**AIM**
Copy out the rows from the line containing "The width and height of the screenshot is (1271, 720)." through the line containing "will [669, 33].", keeping every character unchanged.

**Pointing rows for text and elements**
◆ ◆ ◆ ◆
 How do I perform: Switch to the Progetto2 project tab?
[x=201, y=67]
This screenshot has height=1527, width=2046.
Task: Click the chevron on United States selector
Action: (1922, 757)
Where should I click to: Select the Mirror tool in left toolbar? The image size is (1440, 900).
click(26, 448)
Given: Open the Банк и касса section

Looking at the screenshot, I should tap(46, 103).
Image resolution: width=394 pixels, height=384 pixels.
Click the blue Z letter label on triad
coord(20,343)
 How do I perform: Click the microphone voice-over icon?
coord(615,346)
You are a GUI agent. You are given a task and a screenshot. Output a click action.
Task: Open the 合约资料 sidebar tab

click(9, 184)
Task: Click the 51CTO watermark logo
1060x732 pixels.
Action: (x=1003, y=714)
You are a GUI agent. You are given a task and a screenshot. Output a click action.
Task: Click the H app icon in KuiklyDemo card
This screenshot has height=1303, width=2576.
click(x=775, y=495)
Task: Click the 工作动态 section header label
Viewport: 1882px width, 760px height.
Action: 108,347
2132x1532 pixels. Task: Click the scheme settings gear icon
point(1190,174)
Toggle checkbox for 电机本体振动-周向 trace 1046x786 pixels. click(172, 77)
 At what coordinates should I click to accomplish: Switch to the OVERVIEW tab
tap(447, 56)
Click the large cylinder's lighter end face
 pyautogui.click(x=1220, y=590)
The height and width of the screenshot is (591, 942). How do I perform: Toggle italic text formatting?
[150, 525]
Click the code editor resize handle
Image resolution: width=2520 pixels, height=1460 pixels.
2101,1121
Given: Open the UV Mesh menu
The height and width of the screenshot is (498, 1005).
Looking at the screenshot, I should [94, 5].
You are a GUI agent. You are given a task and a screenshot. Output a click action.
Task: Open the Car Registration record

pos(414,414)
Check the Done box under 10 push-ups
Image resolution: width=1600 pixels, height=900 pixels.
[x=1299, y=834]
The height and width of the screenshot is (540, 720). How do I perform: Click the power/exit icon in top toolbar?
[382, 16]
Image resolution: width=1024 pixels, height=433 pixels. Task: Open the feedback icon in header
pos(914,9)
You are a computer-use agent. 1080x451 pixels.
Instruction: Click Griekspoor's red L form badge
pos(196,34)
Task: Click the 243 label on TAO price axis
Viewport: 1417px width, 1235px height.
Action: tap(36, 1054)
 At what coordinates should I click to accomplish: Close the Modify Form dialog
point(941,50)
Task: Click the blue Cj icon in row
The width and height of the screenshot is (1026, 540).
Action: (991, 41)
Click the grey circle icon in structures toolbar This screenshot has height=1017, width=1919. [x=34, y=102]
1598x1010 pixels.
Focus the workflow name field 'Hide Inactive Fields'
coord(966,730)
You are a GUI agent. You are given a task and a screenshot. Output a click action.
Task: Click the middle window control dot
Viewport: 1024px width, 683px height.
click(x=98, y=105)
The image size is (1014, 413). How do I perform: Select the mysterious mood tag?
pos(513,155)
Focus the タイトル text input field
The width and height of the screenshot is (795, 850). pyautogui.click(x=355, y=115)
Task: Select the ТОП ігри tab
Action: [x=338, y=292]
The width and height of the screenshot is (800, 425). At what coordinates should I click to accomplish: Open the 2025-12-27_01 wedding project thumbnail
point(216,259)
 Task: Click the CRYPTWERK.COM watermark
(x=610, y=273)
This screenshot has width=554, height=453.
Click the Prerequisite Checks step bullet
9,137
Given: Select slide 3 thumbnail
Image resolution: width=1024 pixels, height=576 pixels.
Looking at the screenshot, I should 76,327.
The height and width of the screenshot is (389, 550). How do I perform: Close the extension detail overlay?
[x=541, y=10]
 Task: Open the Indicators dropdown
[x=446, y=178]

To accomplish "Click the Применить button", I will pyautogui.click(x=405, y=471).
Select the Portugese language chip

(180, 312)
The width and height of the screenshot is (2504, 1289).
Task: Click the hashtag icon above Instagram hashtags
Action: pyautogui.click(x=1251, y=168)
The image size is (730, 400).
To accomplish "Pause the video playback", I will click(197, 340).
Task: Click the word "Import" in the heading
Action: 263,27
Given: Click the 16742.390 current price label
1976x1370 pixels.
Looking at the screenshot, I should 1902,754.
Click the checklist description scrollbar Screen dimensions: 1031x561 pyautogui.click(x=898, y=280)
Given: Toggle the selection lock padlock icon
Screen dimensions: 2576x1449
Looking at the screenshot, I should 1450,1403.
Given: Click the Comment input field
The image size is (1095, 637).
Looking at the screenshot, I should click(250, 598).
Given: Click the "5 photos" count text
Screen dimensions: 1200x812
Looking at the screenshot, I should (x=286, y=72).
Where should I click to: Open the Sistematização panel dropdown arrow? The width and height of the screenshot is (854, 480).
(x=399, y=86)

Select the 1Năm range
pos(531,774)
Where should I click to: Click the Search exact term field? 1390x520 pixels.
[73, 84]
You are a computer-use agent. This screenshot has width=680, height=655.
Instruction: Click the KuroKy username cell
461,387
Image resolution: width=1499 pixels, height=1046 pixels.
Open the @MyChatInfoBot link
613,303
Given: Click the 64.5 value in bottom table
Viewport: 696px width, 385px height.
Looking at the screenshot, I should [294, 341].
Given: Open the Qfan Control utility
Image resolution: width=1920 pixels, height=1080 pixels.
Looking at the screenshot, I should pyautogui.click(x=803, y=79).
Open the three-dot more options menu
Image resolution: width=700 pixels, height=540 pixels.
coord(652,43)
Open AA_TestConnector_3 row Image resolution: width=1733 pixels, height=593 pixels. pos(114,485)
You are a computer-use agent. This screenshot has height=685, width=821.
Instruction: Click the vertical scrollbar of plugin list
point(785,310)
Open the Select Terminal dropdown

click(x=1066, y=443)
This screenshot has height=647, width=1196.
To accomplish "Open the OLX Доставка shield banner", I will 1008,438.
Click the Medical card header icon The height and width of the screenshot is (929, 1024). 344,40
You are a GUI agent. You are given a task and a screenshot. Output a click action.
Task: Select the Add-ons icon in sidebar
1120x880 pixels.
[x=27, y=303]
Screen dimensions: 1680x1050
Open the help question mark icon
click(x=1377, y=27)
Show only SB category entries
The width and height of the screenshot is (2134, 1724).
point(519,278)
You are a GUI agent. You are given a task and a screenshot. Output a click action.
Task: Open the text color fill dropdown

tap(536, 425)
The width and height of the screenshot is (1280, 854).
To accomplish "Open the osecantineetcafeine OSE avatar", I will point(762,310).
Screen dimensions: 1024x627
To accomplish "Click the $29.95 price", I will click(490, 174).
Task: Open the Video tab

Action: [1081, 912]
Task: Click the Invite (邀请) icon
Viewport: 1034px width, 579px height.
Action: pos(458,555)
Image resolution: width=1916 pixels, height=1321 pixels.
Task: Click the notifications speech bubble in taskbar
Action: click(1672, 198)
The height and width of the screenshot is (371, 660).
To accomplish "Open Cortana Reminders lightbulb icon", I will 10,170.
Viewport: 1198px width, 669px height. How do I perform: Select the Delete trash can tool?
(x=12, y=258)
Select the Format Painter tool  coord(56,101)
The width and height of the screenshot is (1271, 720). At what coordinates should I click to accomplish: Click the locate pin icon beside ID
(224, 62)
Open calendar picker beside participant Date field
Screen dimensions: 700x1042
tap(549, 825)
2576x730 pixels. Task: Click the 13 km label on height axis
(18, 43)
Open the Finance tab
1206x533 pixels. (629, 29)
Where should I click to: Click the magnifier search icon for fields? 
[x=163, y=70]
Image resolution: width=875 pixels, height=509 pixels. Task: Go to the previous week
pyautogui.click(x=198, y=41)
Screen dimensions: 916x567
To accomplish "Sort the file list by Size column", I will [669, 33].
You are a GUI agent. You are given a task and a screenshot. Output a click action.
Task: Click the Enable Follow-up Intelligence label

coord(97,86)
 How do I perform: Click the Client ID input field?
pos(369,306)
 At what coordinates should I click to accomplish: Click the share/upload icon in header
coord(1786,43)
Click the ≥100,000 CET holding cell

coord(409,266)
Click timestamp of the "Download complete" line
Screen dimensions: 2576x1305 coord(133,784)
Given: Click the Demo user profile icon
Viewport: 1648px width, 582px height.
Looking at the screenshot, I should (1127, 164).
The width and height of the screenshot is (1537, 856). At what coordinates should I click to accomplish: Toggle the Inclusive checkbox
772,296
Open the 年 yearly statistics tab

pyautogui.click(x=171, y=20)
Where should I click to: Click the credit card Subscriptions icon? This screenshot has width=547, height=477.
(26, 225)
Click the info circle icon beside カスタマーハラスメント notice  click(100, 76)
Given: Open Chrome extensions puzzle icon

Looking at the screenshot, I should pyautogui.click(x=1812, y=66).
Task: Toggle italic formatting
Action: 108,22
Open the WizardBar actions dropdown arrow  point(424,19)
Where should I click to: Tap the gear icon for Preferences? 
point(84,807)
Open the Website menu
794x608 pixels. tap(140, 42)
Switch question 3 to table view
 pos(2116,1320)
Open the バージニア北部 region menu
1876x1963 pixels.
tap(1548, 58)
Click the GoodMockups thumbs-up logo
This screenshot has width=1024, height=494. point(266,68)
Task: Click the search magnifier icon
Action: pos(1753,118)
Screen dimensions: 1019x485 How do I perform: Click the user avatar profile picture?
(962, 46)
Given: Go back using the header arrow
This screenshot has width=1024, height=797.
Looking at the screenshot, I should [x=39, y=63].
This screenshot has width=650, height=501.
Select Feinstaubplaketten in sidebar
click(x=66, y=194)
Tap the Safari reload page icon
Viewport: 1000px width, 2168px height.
◆ ◆ ◆ ◆
**TASK ANSWER**
The width and height of the screenshot is (1271, 720). At what coordinates should I click to accomplish: Click the locate pin icon beside ID
(224, 62)
Open calendar picker beside participant Date field
Screen dimensions: 700x1042
tap(549, 825)
2576x730 pixels. Task: Click the 13 km label on height axis
(18, 43)
Open the Finance tab
1206x533 pixels. (629, 29)
Where should I click to: Click the magnifier search icon for fields? 
[x=163, y=70]
Image resolution: width=875 pixels, height=509 pixels. Task: Go to the previous week
pyautogui.click(x=198, y=41)
Screen dimensions: 916x567
To accomplish "Sort the file list by Size column", I will [669, 33].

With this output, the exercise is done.